## What the exercise asks
With pictures excluded, copy word for word the lines in the data below from the line containing "The height and" through the line containing "You are a computer-use".

## Data shown

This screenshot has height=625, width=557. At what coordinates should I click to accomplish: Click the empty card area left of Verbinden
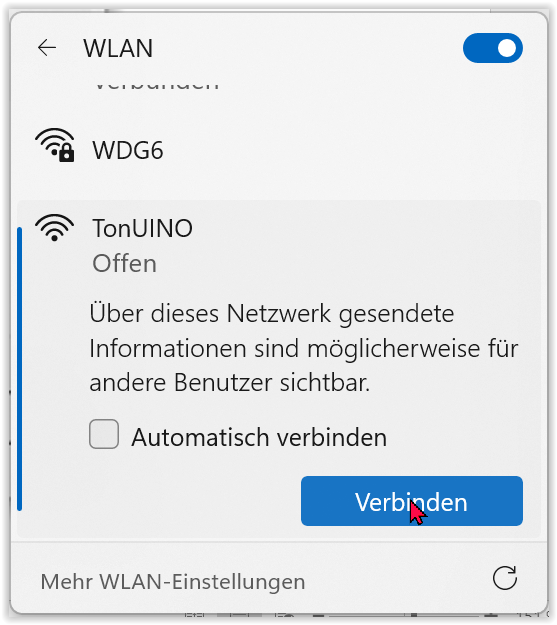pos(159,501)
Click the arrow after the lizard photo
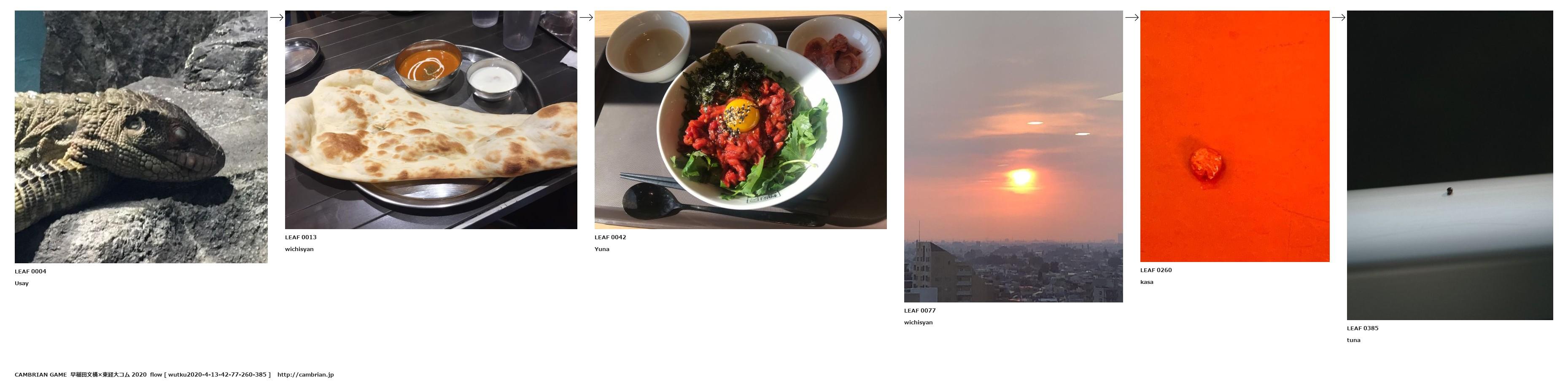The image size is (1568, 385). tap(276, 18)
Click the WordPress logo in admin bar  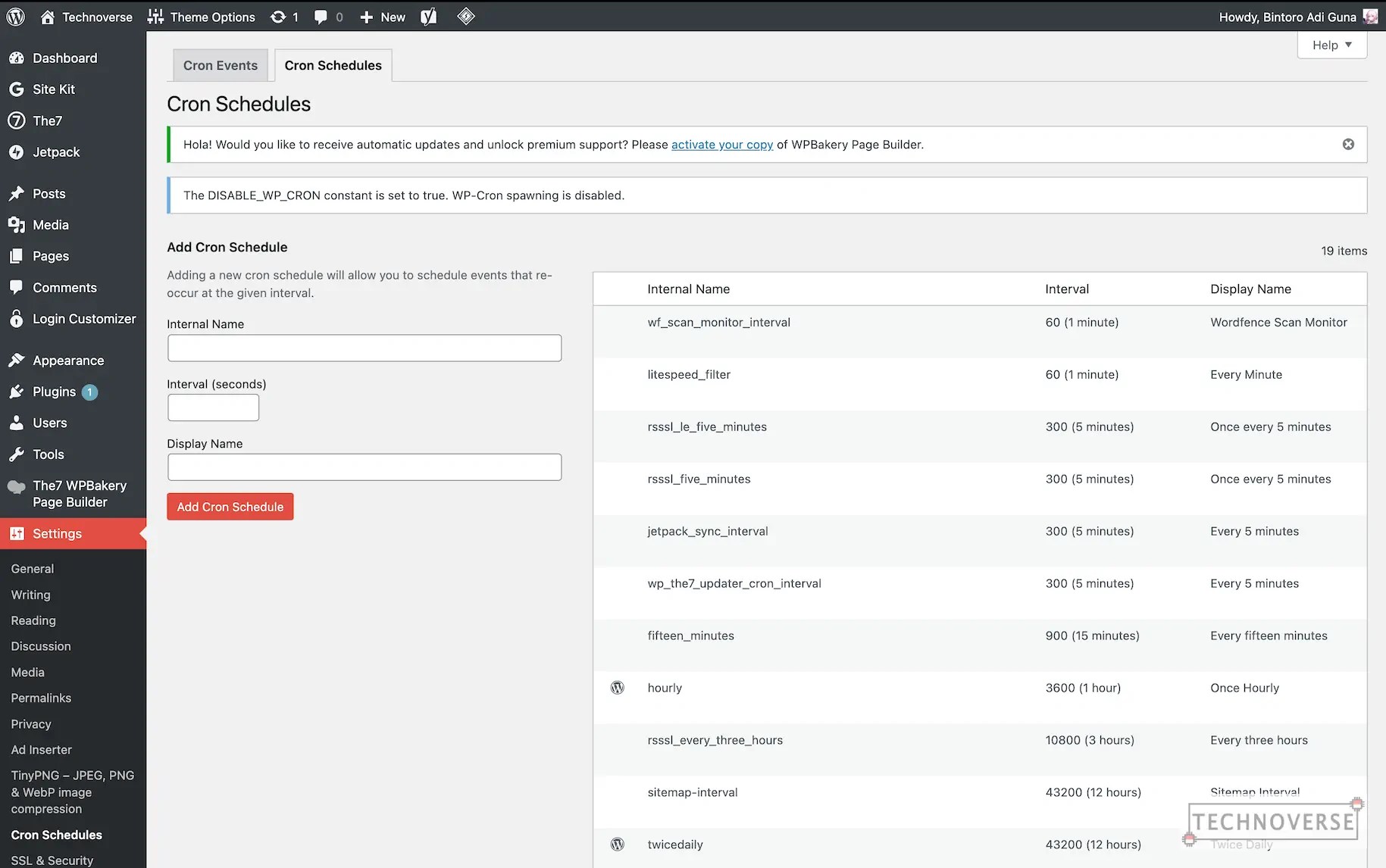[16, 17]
...
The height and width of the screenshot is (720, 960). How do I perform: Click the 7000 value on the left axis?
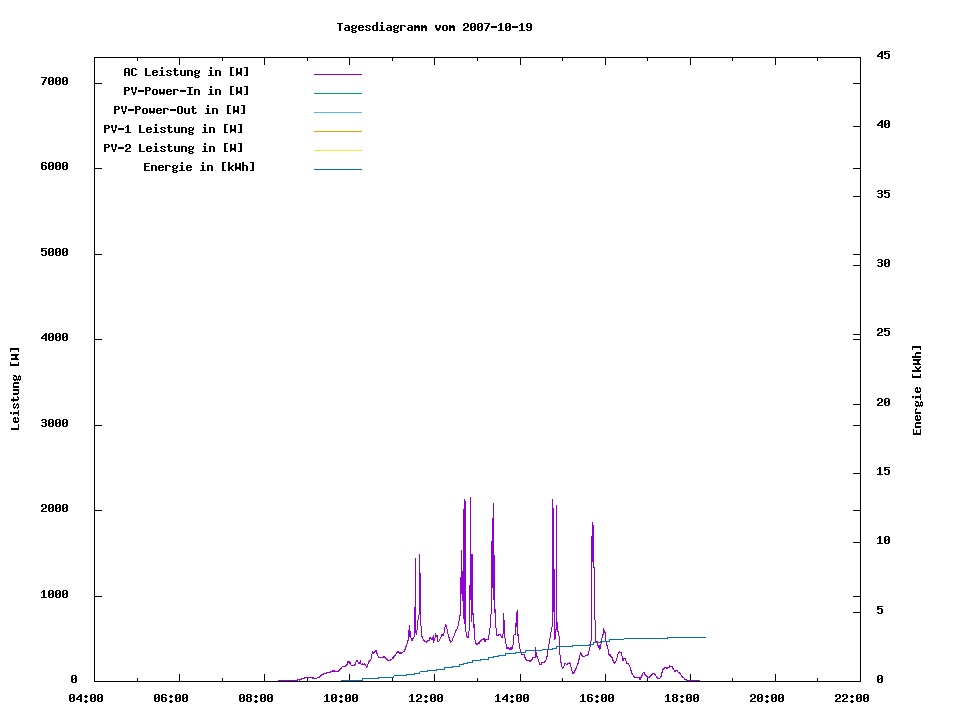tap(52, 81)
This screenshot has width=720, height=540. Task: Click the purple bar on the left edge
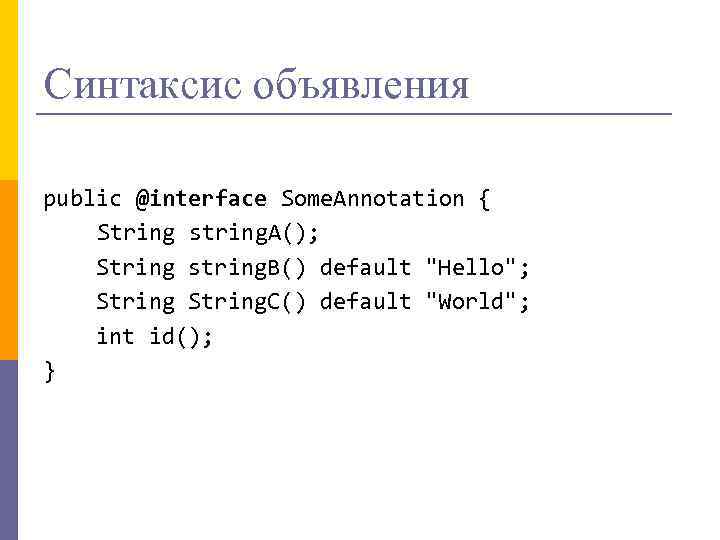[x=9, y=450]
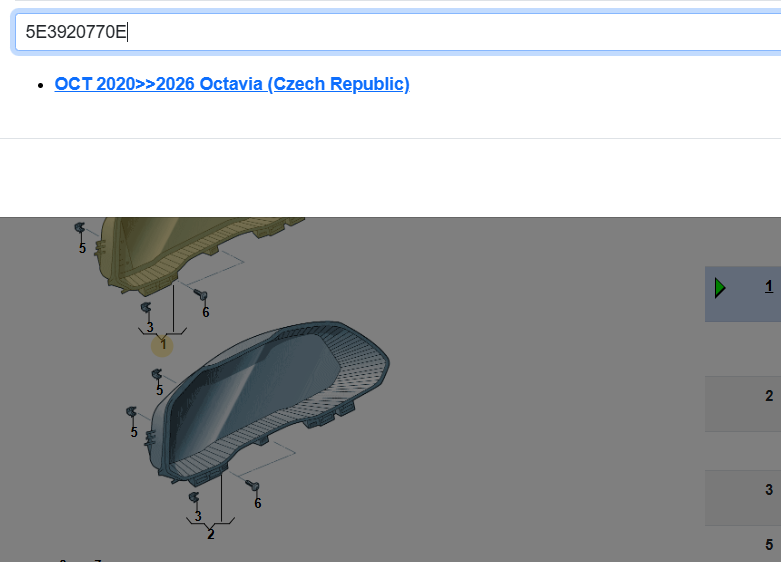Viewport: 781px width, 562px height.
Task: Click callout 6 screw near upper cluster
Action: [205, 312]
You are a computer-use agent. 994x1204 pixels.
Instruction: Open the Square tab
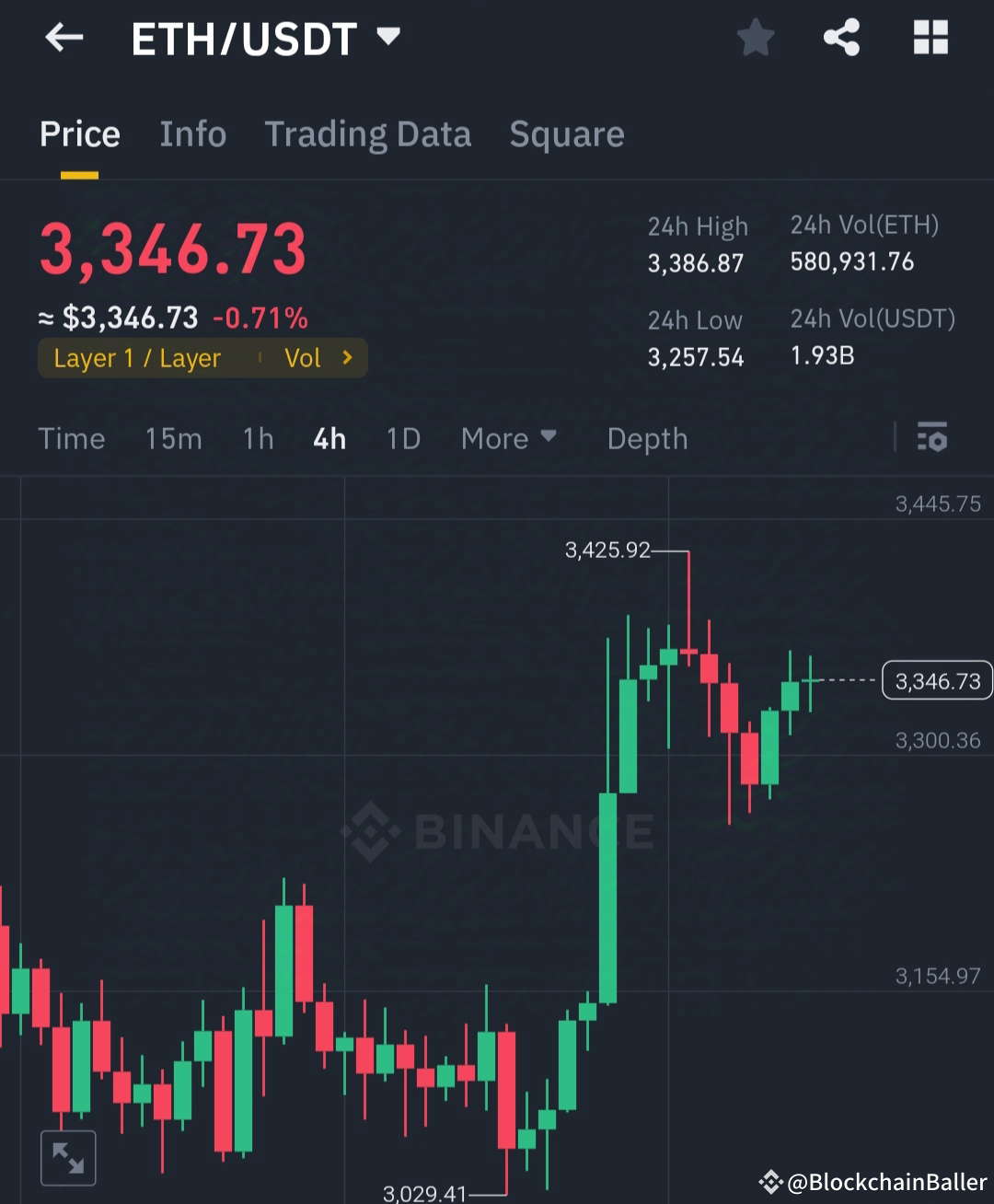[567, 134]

## Result
The height and width of the screenshot is (720, 960). How do I perform: Click the 7000 value on the left axis?
tap(52, 81)
This screenshot has width=720, height=540. Task: Click the purple bar on the left edge
[x=9, y=450]
Viewport: 781px width, 562px height.
Task: Click callout 6 screw near upper cluster
Action: [205, 312]
You are a computer-use agent. 994x1204 pixels.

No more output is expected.